The fact that territorial changes in the Balkan region are becoming a reoccurring debate suggest that these dangerous ideas are gaining traction, even within the EU.
Much has already been said about the now infamous “non-paper” apparently composed by Slovenia’s Prime Minister, Janez Jansa, which mulls the possible partition of Bosnia and Herzegovina between Serbia and Croatia on top of a broader process of regional territorial re-organization.
As has been established previously in the earlier debates about partitions and “land swaps” in the Western Balkans, all such ideas are blueprints for new rounds of inter and intra-state violence, and almost certainly genocide.
But the fact that this has now become a reoccurring debate is perhaps the most alarming aspect of the entire phenomenon.
It suggests that ideas that were once the exclusive domain of fevered reactionaries are now gaining traction and staying power among a constellation of EU governments, albeit largely illiberal ones.
That, in turn, gets to the heart of the matter: the EU has no coherent agenda for the Western Balkans.
The era of enlargement in practice is over. The accession process will continue, but no one, not even the most optimistic analysts, believes there will be an intake of new members this decade.
That is easily attested to by the increasingly elaborate “alternative” arrangements being workshopped by various European think tanks.
If this failure to expand occurs, it will mean that by 2030 the EU will have gone 17 years without enlargement – the longest such stretch since the signing of the 1957 Treaty of Rome. And in politics, as in nature, that which ceases to grow soon ceases to exist.
That is not to say that the EU itself is likely to dissolve. But, as the Slovene non-paper suggests, it does mean that the post-2003 status quo that anchored the region to the orbit of Brussels will disappear.
This process is already underway. Russia and China are no longer mere “spoilers” but genuine geopolitical competitors, aggressively advancing opposing political projects in the region, including ones that hint at a willingness to use force.
Or, as the political scientist Aida Hozic recently framed it: “The proliferation of non-papers about [the] Western Balkans confirm its status as a non-space in the EU political consciousness, amply exploited and exploitable by other non-actors in this non-time.”
The phrase “non-space” also evokes another famed maxim in international relations, paraphrased by Amos Gilead as “geopolitics abhors a vacuum”.
The gap left by the EU’s inability – or, more accurately, refusal – to articulate a compelling post-enlargement vision for the region means that both its rivals and blocs within its own midst can fill that space with their own machinations.
Prime Minister Jansa, along with his likely co-conspirators in Budapest and Zagreb, but also Belgrade and Moscow, may appear like a cavalcade of fools, but they are also pushing on an open door.
As has been pointed out for nearly half a decade, at least, neither local elites nor local citizens will tolerate being indefinitely sequestered to the EU’s waiting room.
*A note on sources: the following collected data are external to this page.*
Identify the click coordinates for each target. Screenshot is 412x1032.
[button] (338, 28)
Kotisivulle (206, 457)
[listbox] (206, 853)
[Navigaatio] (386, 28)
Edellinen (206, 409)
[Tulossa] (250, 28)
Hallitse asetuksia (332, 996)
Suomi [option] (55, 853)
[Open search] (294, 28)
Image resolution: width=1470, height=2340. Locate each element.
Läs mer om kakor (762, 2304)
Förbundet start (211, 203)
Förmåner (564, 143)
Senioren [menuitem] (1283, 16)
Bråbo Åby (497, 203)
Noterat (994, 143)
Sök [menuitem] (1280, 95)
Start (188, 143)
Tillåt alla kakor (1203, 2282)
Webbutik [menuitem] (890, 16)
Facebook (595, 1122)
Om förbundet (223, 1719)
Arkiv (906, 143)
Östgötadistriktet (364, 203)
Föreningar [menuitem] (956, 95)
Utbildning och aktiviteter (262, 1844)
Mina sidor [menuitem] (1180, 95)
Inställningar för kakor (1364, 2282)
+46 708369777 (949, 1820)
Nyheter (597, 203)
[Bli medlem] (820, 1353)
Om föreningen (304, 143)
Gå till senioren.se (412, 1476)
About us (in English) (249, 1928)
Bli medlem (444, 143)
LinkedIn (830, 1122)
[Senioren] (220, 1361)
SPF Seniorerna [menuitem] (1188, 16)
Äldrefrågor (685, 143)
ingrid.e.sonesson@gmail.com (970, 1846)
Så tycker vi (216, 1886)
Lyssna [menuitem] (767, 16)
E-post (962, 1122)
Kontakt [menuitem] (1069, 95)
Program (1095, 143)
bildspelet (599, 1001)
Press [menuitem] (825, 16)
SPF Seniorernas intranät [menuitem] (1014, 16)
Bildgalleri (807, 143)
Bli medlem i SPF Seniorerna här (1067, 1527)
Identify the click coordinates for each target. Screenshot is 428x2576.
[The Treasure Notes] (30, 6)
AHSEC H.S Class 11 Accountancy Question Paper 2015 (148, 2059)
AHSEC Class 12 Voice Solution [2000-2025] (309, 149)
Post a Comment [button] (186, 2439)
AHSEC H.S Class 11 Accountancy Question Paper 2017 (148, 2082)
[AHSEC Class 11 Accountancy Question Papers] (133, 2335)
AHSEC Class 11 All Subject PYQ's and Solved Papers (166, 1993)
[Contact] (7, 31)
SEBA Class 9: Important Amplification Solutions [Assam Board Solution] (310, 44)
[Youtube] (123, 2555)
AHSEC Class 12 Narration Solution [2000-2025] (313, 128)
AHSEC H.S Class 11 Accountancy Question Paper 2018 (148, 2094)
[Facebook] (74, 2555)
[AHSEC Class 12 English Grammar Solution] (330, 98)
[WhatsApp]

Of course, Brussels is within its rights to close the door on enlargement, and the region’s collective democratic backsliding has not made that a hard sell for those already opposed to further expansion.
But blocking further enlargement will not magically relocate this region to the moon.
The Western Balkans will remain on the EU’s immediate border. And, if anything, the (re)establishment of a permanent boundary between the EU and its southeastern “neighborhood” will make it an even more enticing place for malign elements within and without the EU to try all manner of political adventures.
Especially if, as appears to be the case, the creation of that boundary comes with no plan or policy for the likely consequences.
None of this is news. The region is in predictable straits because at each preceding step in its political metastasis, the EU – and the US – have chosen either to look away, or opt for quick fixes.
That has meant enabling recalcitrant elements like Serbia’s Aleksandar Vucic, who since being dubbed a “factor of regional stability” in the previous decade, has gone on to become an outright autocrat, presiding over a de facto one-party regime.
One need only also rehash the situation in Bosnia, especially in the Republika Srpska entity under the tenure of the secessionist Milorad Dodik.
Or recall how close to outright chaos the whole region came during the tenure of Nikola Gruevski in North Macedonia. Or remember the shameful embrace of earlier partition policies by the EU’s former foreign policy chief, Federica Mogherini.
Each of these individual data points to a larger, more disturbing picture: an EU Western Balkans policy, adrift and listing.
The US has the capacity to step in and significantly alter the situation on the ground, but appears hesitant to do so given the enormous challenges the new administration faces at home.
In practice, Washington is again passing the buck to EU. Except that today, unlike in 2003, everyone including local and international actors knows that Brussels is not up to the task. So, they are taking matters into their own hands.
The Slovenian non-paper, as such, is unlikely to be the last such stunt. It is more likely an omen of the turbulence to come.